I have been toying around with the LaTeX printing over the last couple
of days and in the process have put together a few (potentially
idiosyncratic) changes to the printing class. I would be interested to
know what everyone thinks of this (i.e., is there enough interest that
it is worth making them mainstream).
Firstly, I added support for fractional power folding. If an exponent
is of the form p/q where both p and q are rational (and q is not 2, as
then a square-root is appropriate) then the fraction is folded. Here
is an example:
>>> ex = sympify('x^(3/4)')
>>> latex(ex)
'$x^{\\frac{3}{4}}$'
>>> latex(ex,foldFracPowers=True)
'$x^{3/4}$'
As you can see instead of a fraction a plain old division symbol is
used. This is often nice when handling fractions of the form p/q^a as
it saves all-important vertical space and makes the power much more
readable (as the font size will be larger).
Secondly, I have added support for function bracket folding. If a
function (lets say tan) has one and only one argument which does not
itself need brackets, then it is possible to fold them. Another
example if you will:
>>> ex = sympify('tan(2*x)')
>>> latex(ex)
'$\\operatorname{tan}\\left(2 x\\right)$'
>>> latex(ex,foldFuncBrackets=True)
'$\\operatorname{tan}2 x$'
This is done by the addition of a new function
_needs_function_brackets, which is a more generalised form of
needs_brackets, namely one that allows Mul and Pow to not require
them. I am still testing this, however, so there may be some cases
where it (erroneously) omits brackets. I am still working on a way to
handle tan(x)*cos(x) (currently '$\\operatorname{cos}x \
\operatorname{tan}2 x$') but it might come down to either a) folding
tan(x*cos(x)) to tan xcos x or b) folding tan(x)*cos(x) to tan x cos x.

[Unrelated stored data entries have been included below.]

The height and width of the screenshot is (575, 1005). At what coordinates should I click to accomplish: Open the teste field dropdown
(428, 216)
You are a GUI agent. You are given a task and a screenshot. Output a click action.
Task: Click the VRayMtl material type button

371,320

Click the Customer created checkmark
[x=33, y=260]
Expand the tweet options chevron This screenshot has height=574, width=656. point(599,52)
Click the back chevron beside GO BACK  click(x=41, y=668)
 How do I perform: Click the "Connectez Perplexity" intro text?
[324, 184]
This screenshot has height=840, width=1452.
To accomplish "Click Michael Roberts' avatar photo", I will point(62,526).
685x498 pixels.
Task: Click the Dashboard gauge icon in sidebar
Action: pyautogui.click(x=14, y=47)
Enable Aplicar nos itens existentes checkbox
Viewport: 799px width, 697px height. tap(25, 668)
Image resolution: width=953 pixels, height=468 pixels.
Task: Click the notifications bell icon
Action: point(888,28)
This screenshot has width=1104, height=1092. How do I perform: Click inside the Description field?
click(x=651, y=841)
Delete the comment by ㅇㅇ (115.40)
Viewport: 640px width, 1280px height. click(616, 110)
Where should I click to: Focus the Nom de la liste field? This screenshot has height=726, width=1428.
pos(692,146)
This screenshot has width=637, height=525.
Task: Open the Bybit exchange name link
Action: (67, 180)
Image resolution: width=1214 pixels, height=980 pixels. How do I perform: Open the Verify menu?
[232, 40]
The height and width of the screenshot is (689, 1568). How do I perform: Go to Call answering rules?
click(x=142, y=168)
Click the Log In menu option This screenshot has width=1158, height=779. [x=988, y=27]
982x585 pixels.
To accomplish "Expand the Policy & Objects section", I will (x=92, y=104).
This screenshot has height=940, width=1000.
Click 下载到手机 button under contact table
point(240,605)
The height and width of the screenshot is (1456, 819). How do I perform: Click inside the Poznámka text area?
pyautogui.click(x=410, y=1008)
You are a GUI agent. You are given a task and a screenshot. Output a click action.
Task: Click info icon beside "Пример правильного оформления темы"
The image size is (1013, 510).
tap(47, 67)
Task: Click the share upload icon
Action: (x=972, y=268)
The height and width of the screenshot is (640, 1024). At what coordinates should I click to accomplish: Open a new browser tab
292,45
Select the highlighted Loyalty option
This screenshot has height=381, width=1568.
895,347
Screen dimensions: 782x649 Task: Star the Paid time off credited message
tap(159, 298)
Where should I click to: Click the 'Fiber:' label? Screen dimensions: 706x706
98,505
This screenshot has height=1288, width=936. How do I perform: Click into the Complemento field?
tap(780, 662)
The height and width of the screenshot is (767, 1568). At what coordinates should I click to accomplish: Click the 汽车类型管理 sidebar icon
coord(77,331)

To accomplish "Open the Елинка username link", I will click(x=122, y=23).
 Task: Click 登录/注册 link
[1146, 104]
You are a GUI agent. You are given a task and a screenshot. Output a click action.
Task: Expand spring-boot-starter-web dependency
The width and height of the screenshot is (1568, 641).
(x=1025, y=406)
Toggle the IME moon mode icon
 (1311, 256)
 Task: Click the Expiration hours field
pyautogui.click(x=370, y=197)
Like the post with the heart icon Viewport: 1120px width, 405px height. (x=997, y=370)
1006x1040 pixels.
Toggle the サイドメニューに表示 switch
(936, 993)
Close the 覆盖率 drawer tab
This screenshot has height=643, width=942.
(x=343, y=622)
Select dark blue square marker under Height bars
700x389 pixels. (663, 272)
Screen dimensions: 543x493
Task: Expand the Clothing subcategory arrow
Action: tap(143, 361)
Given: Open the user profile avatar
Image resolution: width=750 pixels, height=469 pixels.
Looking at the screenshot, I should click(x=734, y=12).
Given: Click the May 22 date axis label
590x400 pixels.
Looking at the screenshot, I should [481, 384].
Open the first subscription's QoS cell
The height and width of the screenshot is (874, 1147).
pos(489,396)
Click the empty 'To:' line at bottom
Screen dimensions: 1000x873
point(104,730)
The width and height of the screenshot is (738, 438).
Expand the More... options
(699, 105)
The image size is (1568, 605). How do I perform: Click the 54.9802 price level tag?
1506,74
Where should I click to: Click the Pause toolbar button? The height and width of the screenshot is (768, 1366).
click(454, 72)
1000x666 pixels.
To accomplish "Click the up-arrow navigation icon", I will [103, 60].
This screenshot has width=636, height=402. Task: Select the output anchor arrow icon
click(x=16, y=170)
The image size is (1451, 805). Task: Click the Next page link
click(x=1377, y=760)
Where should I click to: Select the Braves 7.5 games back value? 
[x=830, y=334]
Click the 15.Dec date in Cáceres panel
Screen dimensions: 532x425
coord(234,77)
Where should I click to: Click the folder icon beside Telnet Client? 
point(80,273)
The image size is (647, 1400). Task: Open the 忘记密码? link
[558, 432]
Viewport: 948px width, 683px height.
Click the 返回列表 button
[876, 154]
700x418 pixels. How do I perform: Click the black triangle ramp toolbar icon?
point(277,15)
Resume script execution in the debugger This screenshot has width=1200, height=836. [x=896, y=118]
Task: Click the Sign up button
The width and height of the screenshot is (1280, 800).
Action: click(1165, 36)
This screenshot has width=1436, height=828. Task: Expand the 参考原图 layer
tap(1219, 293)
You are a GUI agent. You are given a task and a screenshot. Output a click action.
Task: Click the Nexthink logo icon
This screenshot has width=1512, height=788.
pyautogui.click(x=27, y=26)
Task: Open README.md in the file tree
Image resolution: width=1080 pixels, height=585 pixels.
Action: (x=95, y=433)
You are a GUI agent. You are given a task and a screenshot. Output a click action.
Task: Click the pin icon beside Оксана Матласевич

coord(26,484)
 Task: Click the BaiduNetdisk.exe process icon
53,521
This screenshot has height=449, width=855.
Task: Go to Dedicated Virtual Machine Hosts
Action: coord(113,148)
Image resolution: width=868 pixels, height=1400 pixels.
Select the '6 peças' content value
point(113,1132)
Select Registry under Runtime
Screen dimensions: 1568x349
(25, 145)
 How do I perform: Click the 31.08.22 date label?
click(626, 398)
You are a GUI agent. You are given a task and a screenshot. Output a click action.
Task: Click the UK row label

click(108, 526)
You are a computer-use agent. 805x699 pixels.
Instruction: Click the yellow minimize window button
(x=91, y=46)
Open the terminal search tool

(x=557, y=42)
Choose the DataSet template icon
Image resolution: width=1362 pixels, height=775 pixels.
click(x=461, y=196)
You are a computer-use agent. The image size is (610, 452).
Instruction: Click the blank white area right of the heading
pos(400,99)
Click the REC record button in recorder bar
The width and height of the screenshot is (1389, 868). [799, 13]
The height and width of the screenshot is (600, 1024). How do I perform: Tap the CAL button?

Finally, I would like to apologise for my use of camelCase, I'll fix
that soon.
Regards, Freddie.
Thanks a lot for this work. Is your code available somewhere? If you
use git, just publish your branch for example on github.com and we'll
then see how to integrate this. I like both things that you
implemented.
Thanks also for reporting several issues that you found along the way.